Pictures left aside, return the lines below exactly, from the one with "Start voice search with microphone icon" to the end, including both ends.
(Records for the exercise Opens)
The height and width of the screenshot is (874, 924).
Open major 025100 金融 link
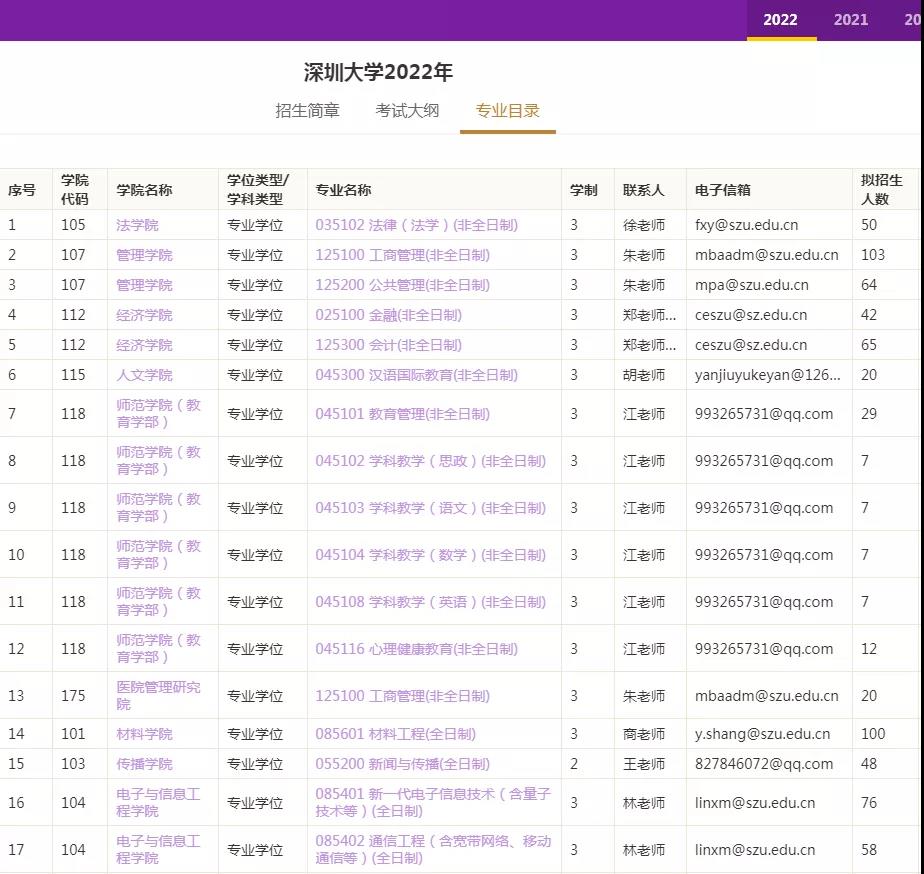(388, 315)
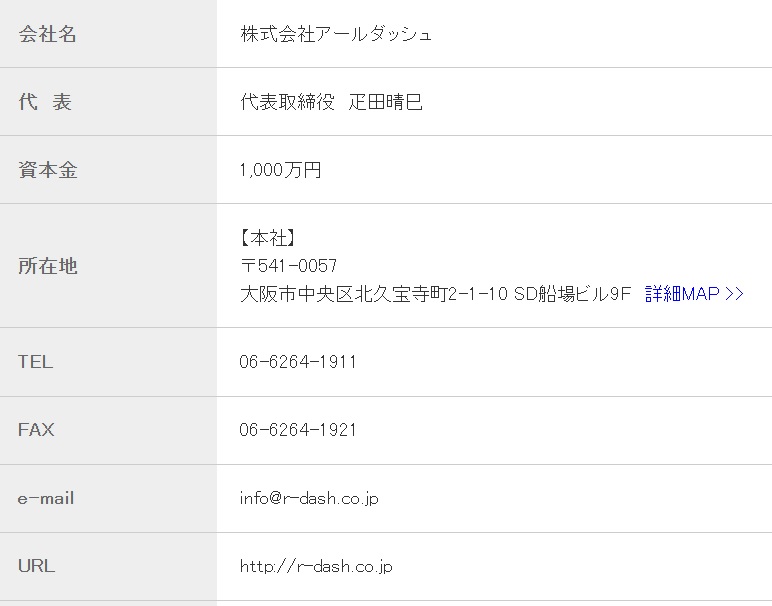
Task: Open the 詳細MAP link
Action: coord(694,294)
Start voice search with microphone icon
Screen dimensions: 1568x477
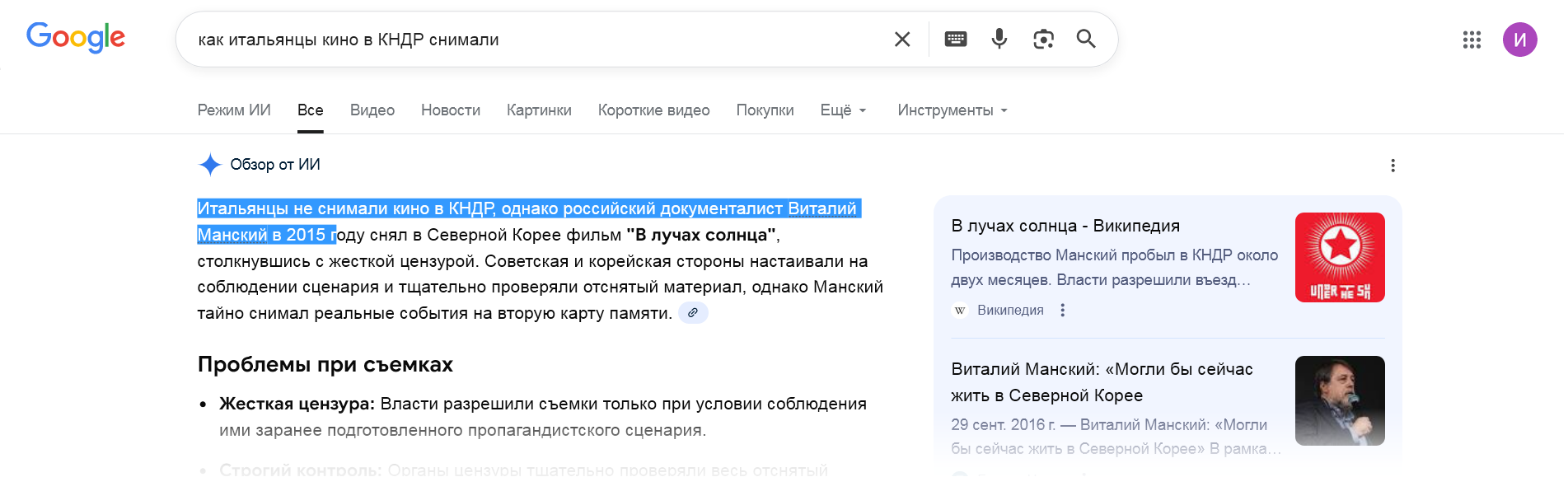pyautogui.click(x=999, y=39)
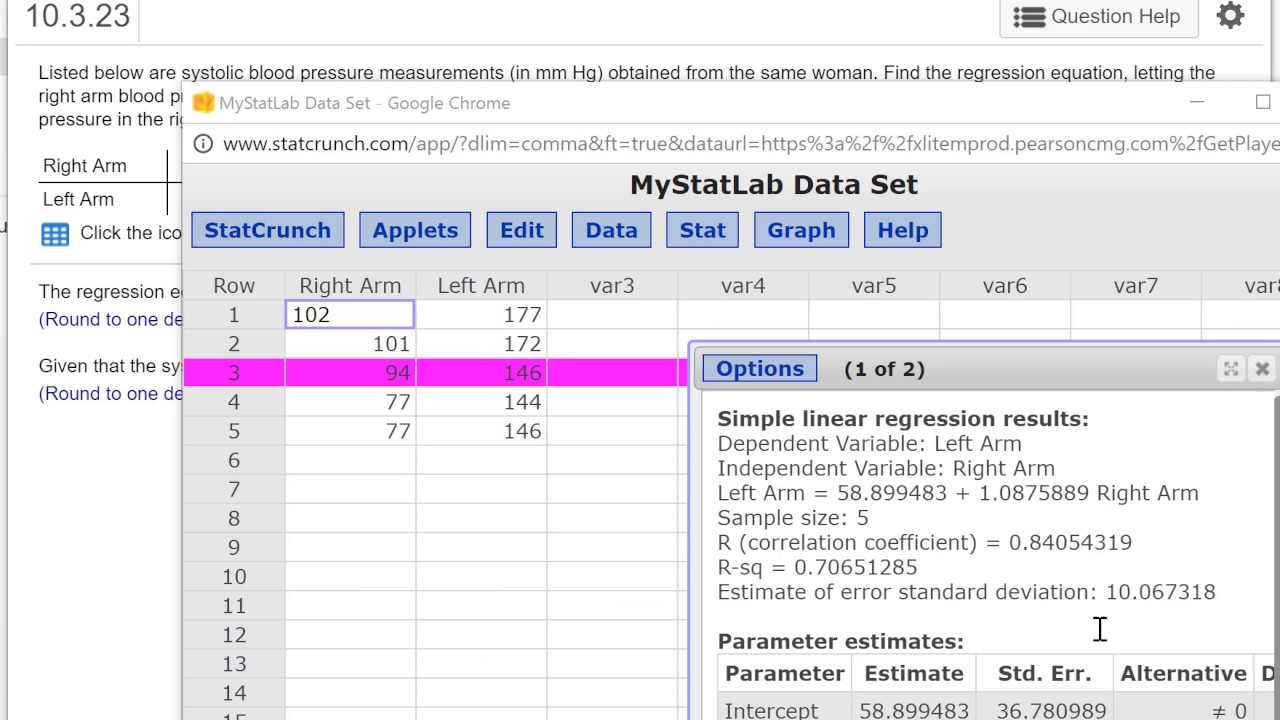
(Records for the exercise Closes)
• Task result
Start voice search with microphone icon
Screen dimensions: 1568x477
pyautogui.click(x=999, y=39)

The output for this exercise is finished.